The Nigerian fintech industry recently had a regulatory shakeup with the Central Bank’s NIBSS directive to purge all unlicensed digital money deposit operators from NIP funds payment channels.
The memo, which was circulated to all relevant financial institutions and service providers on the 5th of December, 2023, states that
“listing non-deposit-taking financial institutions such as Switching Companies (Switches), Payment Solution Service Providers (PSSPs), and Super Agents (SA) as beneficiary institutions on your NIP funds transfer channels contravenes the CBN Guidelines on Electronic Payment of Salaries, Pensions, Suppliers and Taxes in Nigeria dated February 2014. For clarity, Switches, PSSPs, and SAs may process outward transfers as inflows to Banks but are not to receive inflows as their licenses do not permit them to hold customers’ funds.”
Put simply, the circular is an instruction to all financial services providers using instant payment channels in the country to delist all non-deposit payment service providers – effectively rendering unlicensed fintech companies unable to directly accept money deposits.
The immediate effect of this directive is that certain financial institutions will no longer be available as beneficiary or destination accounts for money deposits and transfers on NIP funds transfer channels – leaving only institutions with CBN licenses to hold depositors’ funds to remain listed on banks’ instant payment platforms.

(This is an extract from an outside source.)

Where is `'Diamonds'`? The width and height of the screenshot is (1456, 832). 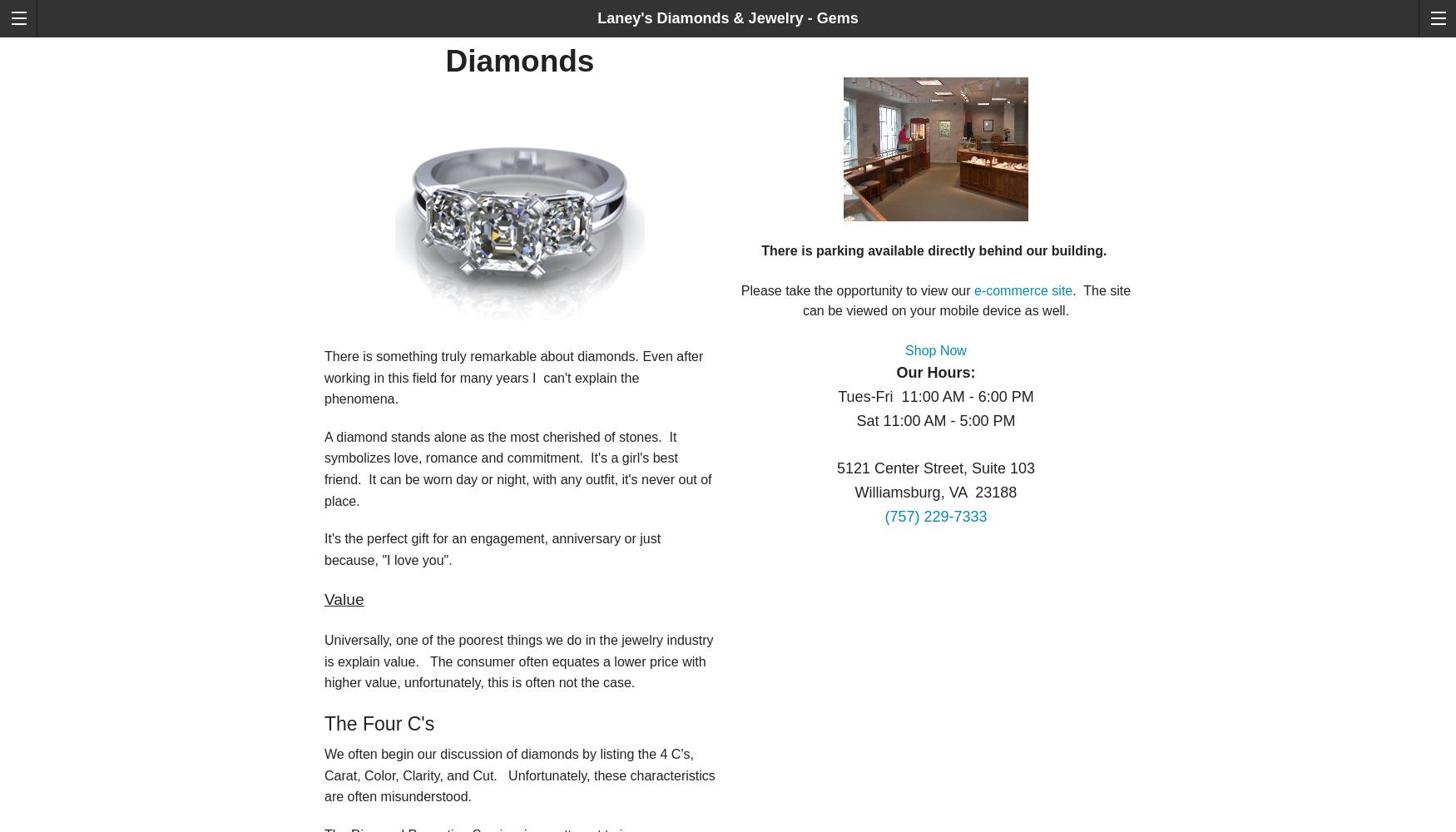 'Diamonds' is located at coordinates (519, 60).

Expectedly, the announcement triggered widespread speculation among fintech service providers and users. The greater reaction came from users unsure of their assets’ security with their preferred financial services providers. To address the apprehension, several fintech companies have made announcements to reassure users and disclose plans to prevent adverse effects from the new development.
But who is affected by the directive?
In the first quarter of 2023, Nigeria had a nationwide cash scarcity that made many people adopt digital payment solutions for purchases and service payments. This sudden shift encouraged the development and increased adoption of several mobile money systems, payment solutions service providers, and digital banks.
However, several of the companies that emerged with solutions to the payment challenges at the time received licenses that only allowed them to process payments to other banks and financial services providers; their licenses don’t cover money deposits. These are the companies bearing the brunt of the directive.
According to the circular, the directive only applies to financial institutions that aren’t licensed to process user deposits. As such, it bears down heavily on financial operators that were only registered as non-deposit-taking financial institutions. These companies fall into three main categories: Super Agents, Switches, and Payment Solutions Service Providers. The affected companies number well over 100, and you can find a complete list on the CBN website.
Nevertheless, the affected companies are only prevented from using NIP services to receive inward transfers from deposit account holders, but they can still continue operating under the provisions of their licenses. I.e., using NIBSS NIP services for processing payments such as Salaries, Taxes, and Pensions.
However, there’s still a silver lining for the affected PSSP/Switch/Super Agents – they can continue accepting deposits by collaborating with a deposit-taking entity. Paystack’s relationship with Titan Trust Bank demonstrates this kind of partnership. The arrangement allows the fintech to create and manage an independent virtual account system.
Who is not affected?
Upon release, the directive triggered misinformation that quickly made rounds across the internet. Most of the circulating rumors alleged that several notable fintech service providers were among the companies to be delisted and will no longer be able to provide deposit services to customers. A notable example is Flutterwave, which quickly came under scrutiny from speculators as the company wasn’t operating with a license to accept deposit money.
The company has since addressed the speculations with posts on its social media pages, expressing that the circular had zero impacts on its services thanks to its partnership with Wema Bank.
Similarly, payment services provider Paystack also publicly assured their users that the directive doesn’t impact their services thanks to the partnership between the company and Titan Trust Bank. The partnership allows Paystack to operate compliantly as a deposit receiver.
Other notable financial institutions such as Moniepoint, Opay, Palmpay, Nomba. Kuda Bank, Paga Tech, Abeg Technologies, and FairMoney are also not affected by the directive as they all possess the appropriate license to accept deposits.
How it affects users
The purge of unlicensed deposit institutions and non-deposit-taking financial Institutions from NIP beneficiary lists doesn’t have a significant effect on users. Most customers only use the affected companies for processing payments and transfers, not as deposit accounts for their money. And since the companies aren’t restricted from processing transfers, the customers can continue using them for those transactions.
However, for customers who deposit money in the accounts provided by the affected companies, they can transfer their funds to accounts in other banks that are authorized to receive deposits.
What To Expect
Since the circulation of the directive, most NIP channels have taken down the affected companies from their lists. The fundamental intent behind this policy is to safeguard customers’ funds in deposit by ensuring only licensed and certified organizations have access to them. As such, for every new fintech company operating a wallet service that users can fund via bank transfer, there’s a requirement for them to partner with licensed Microfinance or commercial banks.
This might be the first of many directives from the NIBSS and CBN as they continue to roll out policies aimed at reforming the Nigerian financial services industry.